In this study, we introduce CliqueFluxNet, a novel graph-based model for EHRs designed to robustly and generatively capture patient data patterns. CliqueFluxNet innovatively constructs graphs from patient encounters, e.g., a single admission or visit to the ICU, emphasising clinical similarities without relying on fixed vocabularies or ontologies. A core feature of our model is the strategic use of maximal cliques, which enables the discovery of intricate relationships within the graph and enhances the network’s ability to identify nuanced patient similarities. This approach is inspired by studies demonstrating that clique-based models can efficiently learn when we have smaller training sets [27]. Furthermore, CliqueFluxNet employs an adaptive edge-weighting scheme based on these clique connections, combined with a sampling and aggregation mechanism, to effectively learn embeddings from neighbouring patient nodes. To enhance generalisability and prevent overfitting, especially in sparse data scenarios, our model incorporates Edge Flux, which is a randomisation strategy during training, adjusting edges to reflect potentially unobserved similarities. This comprehensive methodology, tested extensively on large-scale EHR datasets, demonstrates the superiority of CliqueFluxNet in predicting critical patient outcomes such as mortality and readmission. The clinical relevance of the learned embeddings and weights further underscores the practical implications of CliqueFluxNet in healthcare analytics, making it a valuable tool for accurate and reliable patient care decisions.

The primary contributions of our work are as follows:

  • We introduce CliqueFluxNet, an inductive model that merges graph-based topological learning in EHRs through clique-based weighted computation.

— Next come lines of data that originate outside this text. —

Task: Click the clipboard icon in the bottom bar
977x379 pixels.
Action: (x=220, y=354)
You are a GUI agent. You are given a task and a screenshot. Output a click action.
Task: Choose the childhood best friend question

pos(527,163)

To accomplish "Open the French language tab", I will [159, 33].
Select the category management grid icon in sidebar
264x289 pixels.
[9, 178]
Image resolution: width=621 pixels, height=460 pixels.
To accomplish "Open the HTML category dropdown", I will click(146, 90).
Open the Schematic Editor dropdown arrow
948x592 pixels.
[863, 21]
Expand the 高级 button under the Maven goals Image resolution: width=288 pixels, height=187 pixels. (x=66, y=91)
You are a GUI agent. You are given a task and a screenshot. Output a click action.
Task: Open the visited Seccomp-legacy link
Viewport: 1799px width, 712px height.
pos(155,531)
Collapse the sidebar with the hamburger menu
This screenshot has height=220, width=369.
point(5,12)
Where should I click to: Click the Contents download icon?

The dual approach of sampling and aggregating patient features from neighbouring nodes showcases a unique fusion of machine learning and healthcare informatics.

  • The model includes a randomisation strategy during training, addressing potential unobserved similarities and preventing overfitting; enhancing its application in diverse healthcare analytics scenarios.

  • Through rigorous testing across various scenarios, including mortality and readmission predictions on extensive EHR datasets, CliqueFluxNet demonstrates superior performance over existing state-of-the-art graph-based models. This is particularly notable in scenarios with limited training data, a common challenge in healthcare informatics. Our results highlight CliqueFluxNet’s robustness and versatility, setting new benchmarks in EHR data analysis.

We begin by reviewing related work in Section 2, followed by a detailed exposition of our methodology in Section 3. Section 4 presents our experimental results, showcasing the efficacy of CliqueFluxNet. Finally, Section 5 concludes with a discussion on the implications of our findings and potential avenues for future research.

2 Related Works

This section provides a summary of related works in representation learning and GNNs for EHR applications.

2.1 GNNs

In deep learning research, a key focus is extending neural networks to process graph data [28,29,30]. Two notable architectures within GNNs are the Graph Convolutional Network (GCN) [28] and Graph Attention Network (GAT) [31, 32]. While GCN generalises Convolutional Neural Networks (CNNs) to handle graph-structured inputs, GAT exploits attention framework to learn local features by assigning varied importance to nodes and attending to their neighbourhood features. Contemporarily, GraphSAGE introduced [29] focuses on inductive learning by sampling and aggregating information from the local neighbourhood of each node. It samples a fixed-size neighbourhood around each node, aggregates information from the sampled nodes, and then learns embeddings for the target node. On a different front, Deep Graph Infomax (DGI) [33] represents an unsupervised approach for learning graph representations through local–global information maximisation.

2.2 Learning EHR Representations

Learning EHR representations has sparked broad interest within the research community, with numerous studies exploring various methods of embedding medical concepts [22, 34,35,36,37]. For instance, [38, 39] employed transformer-based models [40], integrating BERT [41] into their proposed models for medical records [38,39,40]. Conversely, a handful of works have delved into learning graphical representations of EHRs. For example, Multilevel Medical Embedding (MiME) [25] derived visit representations from the visit structure, surpassing a range of bag-of-features methods. Despite MiME’s promising results, the proposed approach is challenging to generalise, as it relies on a predefined external medical ontology to learn relationships across medical codes.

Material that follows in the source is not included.